Mes carnets

Le 16 juillet 2021

Il y a quelques temps, je me suis mis à conserver dans des carnets un certain nombre de notes prises au cours de mes rendez-vous de travail ou d’agrément, ou bien de mes lectures, desquelles je tire quelques phrases, quelques idées ou points-clés, voire un résumé complet, ou alors au contraire rien du tout quand j’estime que l’oeuvre ne le mérite pas, que je n’en ai pas envie à ce moment-là, ou que je suis tellement pris par ma lecture que ce serait un sacrilège de la brouiller, de la parasiter, de la différer par un quelconque geste interruptif.

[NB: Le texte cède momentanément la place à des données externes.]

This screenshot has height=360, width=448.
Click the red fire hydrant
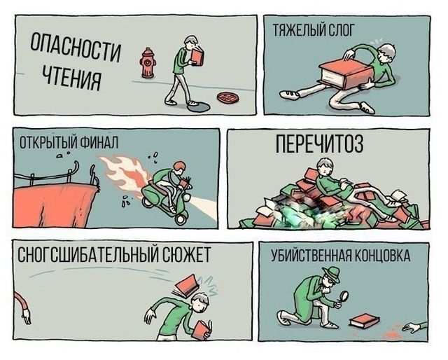point(147,63)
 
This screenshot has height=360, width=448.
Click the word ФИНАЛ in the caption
point(97,143)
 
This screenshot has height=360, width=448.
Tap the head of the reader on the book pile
point(323,167)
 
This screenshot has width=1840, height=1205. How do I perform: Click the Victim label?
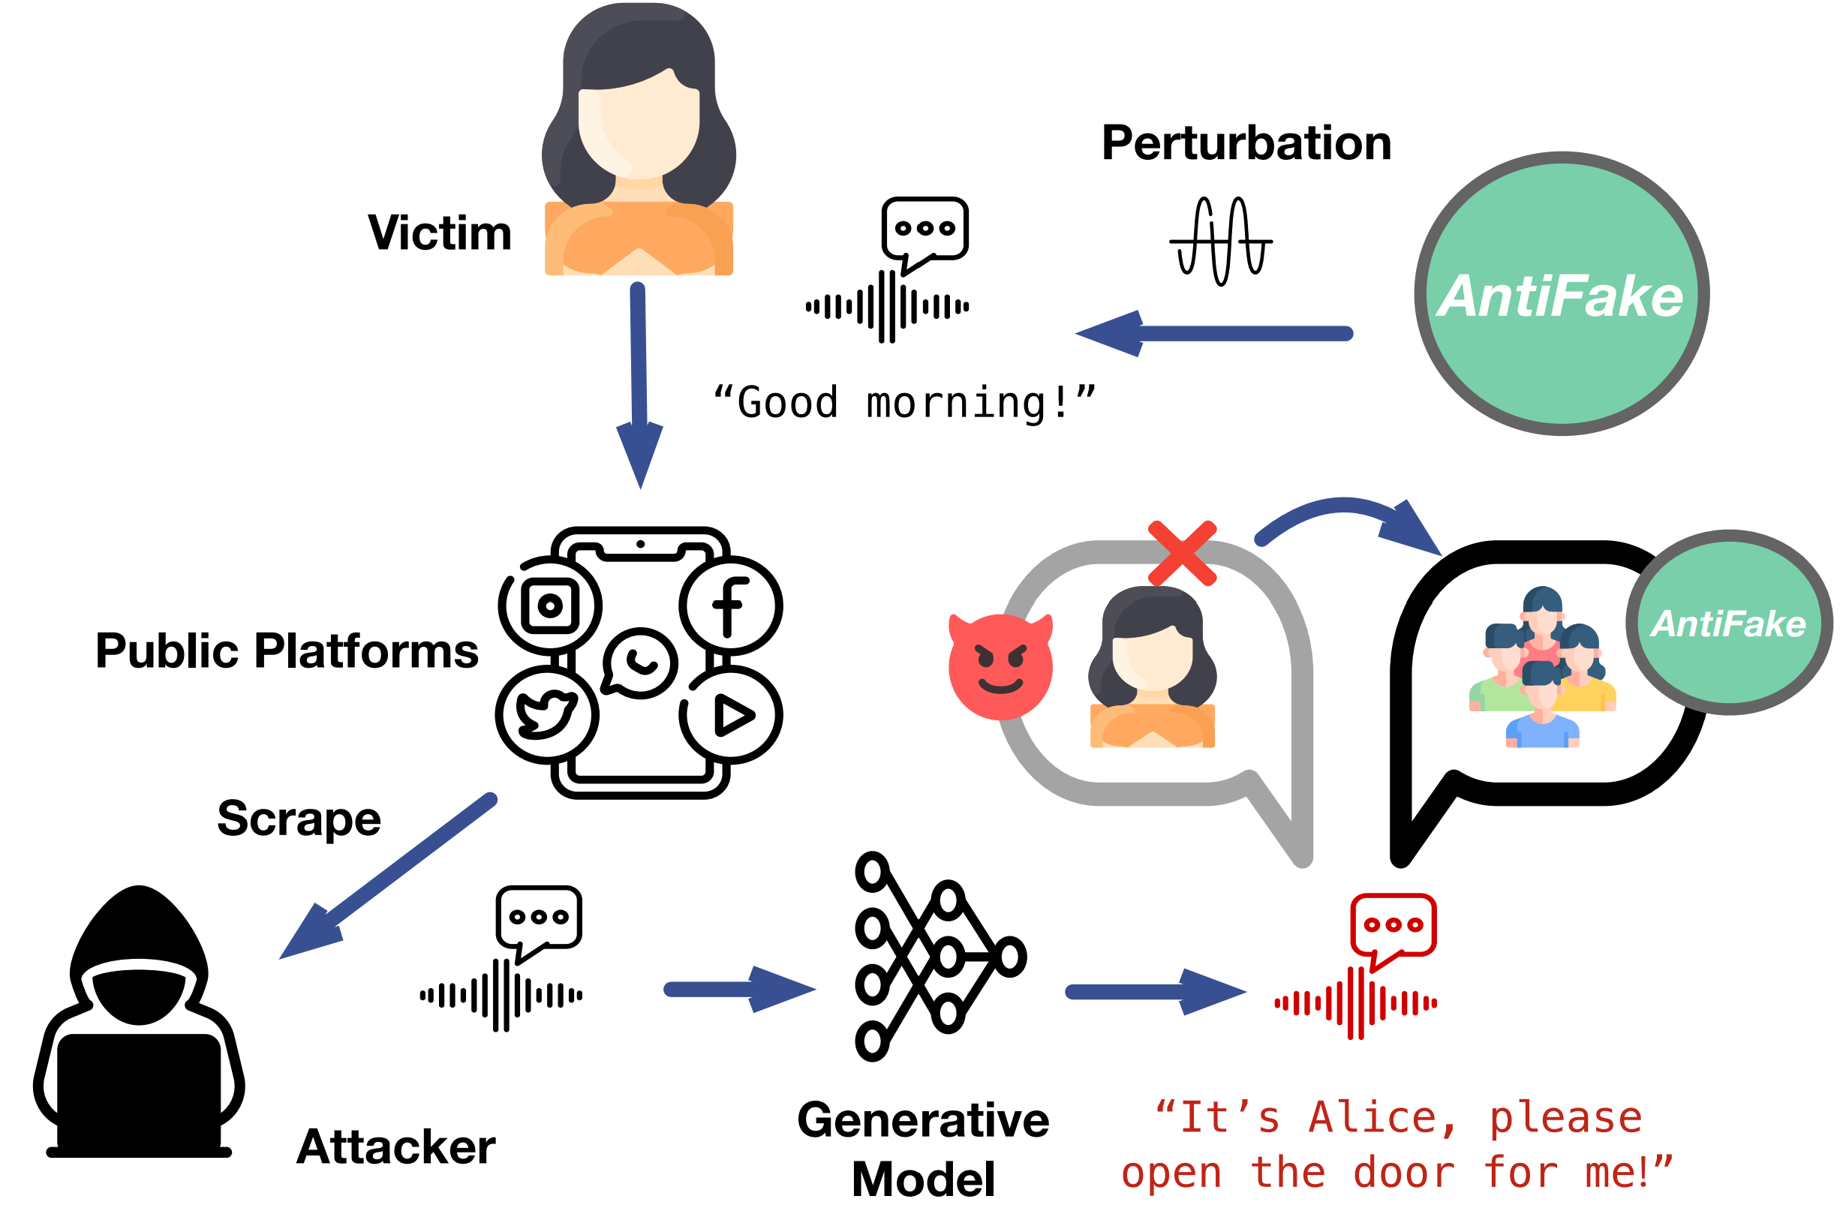coord(439,233)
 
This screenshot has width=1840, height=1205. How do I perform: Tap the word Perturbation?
coord(1246,143)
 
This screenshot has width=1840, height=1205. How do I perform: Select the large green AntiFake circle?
coord(1561,293)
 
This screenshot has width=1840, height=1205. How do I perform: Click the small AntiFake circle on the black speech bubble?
coord(1729,622)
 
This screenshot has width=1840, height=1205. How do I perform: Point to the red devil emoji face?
coord(1000,666)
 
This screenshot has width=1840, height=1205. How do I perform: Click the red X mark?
coord(1182,554)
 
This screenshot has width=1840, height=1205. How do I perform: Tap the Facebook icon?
coord(731,606)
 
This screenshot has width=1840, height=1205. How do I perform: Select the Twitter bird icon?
coord(546,714)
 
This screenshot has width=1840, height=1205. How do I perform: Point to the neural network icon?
coord(940,957)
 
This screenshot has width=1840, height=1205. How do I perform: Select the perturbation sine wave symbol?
coord(1221,241)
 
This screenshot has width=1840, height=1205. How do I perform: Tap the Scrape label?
coord(299,818)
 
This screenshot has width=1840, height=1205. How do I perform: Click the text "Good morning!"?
coord(904,403)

On trouve aussi quelques plus rares rapports de visionnages de films ou d’émissions télé, je pense ici à La Grande Librairie. Les notes sont datées, écrites de façon assez anarchique et télégraphique, sans autre ambition que de m’aider à me remémorer ultérieurement ce que j’avais entendu à cet instant. Tout cela me permet à loisir de retrouver qui j’ai rencontré à telle date et ce que j’ai retenu de notre rencontre. Des fois, je feuillette un ancien carnet pour m’imprégner de l’esprit du moment, et me rendre compte de mes préoccupations, observer la quantité de travail abattu, essayer de deviner mon humeur, ma motivation.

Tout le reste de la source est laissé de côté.